We developed a templated library of numerical base
classes which implement basic data structures like complex numbers,
dynamic vectors, static vectors, different types of matrices like
full matrices, band matrices, sparse matrices, etc. and also included
a representation for Tensors and its typical operations like
contraction, direct product and multiplication with contraction.
Further-on, some standard matrix solvers like Gauss-Jordan,
LU-decomposition and Singular Value Decomposition.
We also have a set of powerful iterative solvers (Krylov subspace
methods> along with preconditioners to solve numerically more
challenging problems. There's also interfaces to netlib libraries
such as CLAPACK
or SuperLU.
These packages are also mirrored here.
C++ has a bad reputation for numeric calculations which is mainly caused by its object oriented design. Using straightforward implementations of numerical classes such as Vectors, Matrices etc., will cause a lot of unnecessary copying and therefore decrease performance. This however can be avoided through not as obvious implementations of these numerical base classes as is usually the case. We chose an implementation based on the «Temporary Base Class Idiom» TBCI to avoid the unnecessary copying of objects. It can be thought of as some sort of reference counting done by the compiler at compile time.
The performance is impressive and we don't have to hide behind implementations in FORTRAN or C. C++ also allows us to do more optimizations behind the back; we e.g. defer scalar multiplications to be able to do the v = a*x+y (SAXPY, v, x, y vectors, a is a scalar) operation in one loop.

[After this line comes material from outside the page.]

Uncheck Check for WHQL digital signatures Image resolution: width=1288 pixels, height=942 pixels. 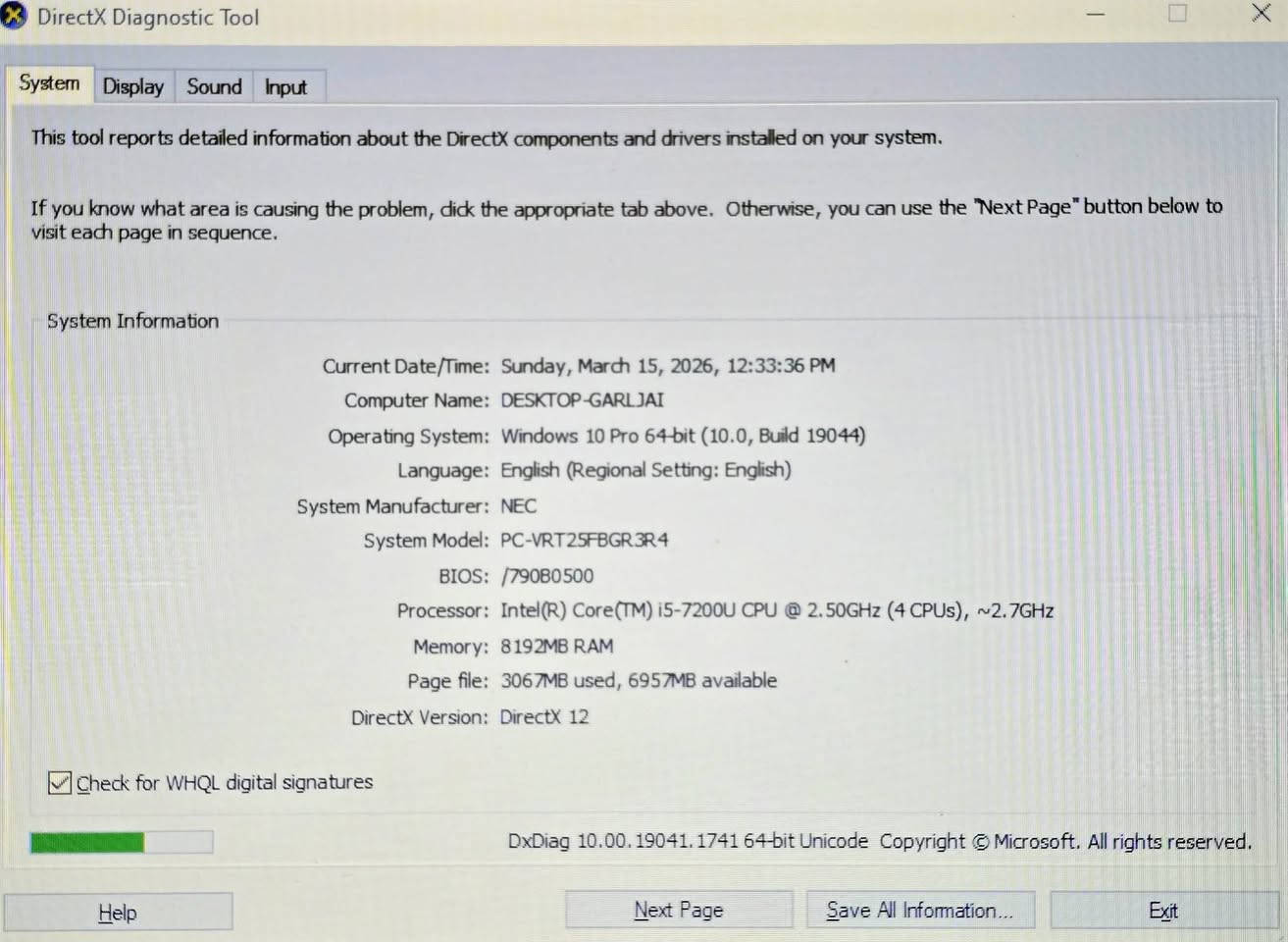[60, 783]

Since version 2.0, we support multithreading. Here, several CPUs work on part of the vectors or matrices; this has been realized using POSIX threads. It scales well for very large vectors or matrices; if your data fits into the cache that's on the CPU, you better don't use multithreading. Many simple arithmetic operations are memory bandwith limited once you don't fit into the caches any more.
Since version 2.4, we have optimized vector kernels (unrolled and optionally with prefetch instructions). They are coded in C, so they are portable. These are better than what most compilers produce out of a plain loop.
If you do a vector calculation, e.g. v = x+y, the way TBCI avoids a copy of memory is by assigning the memory block from the temporary that holds the sum to v; so compared to a hand-tuned loop, we have the overhead of an additional memory allocation and deallocation, but no extra copy. This pays off for large vectors, but for small ones the overhead of calling malloc/free (or rather operator new[] and delete[]) is too high. So small vectors are the worst case for the plain TBCI design, and one might be better off using the fixed sized vector FS_Vector is the size is known at compile time. Otherwise, starting with 2.4, a custom memory allocator that holds a small cache of memory blocks of a size has been added to TBCI to make the overhead of repeated memory (de)allocation low. Let's benchmark it ...IBM Developerworks has an article, where Matrix libraries are benchmarked. We compare against the winner, Meschach (version 1.2b): Results for TBCI-2.4.0, (CPU) times in s, iPIII-1000, Linux-2.4.18, glibc-2.2.5, 512 SDRam (133), gcc-3.1.1 snapshot, both benchmarks compiled with -O3 -funroll-loops -march=pentiumpro -fschedule-insns2 -fno-inline-functions -DOPT_ARCH_PENTIUM3 -felide-constructors. The best of three runs is reported here.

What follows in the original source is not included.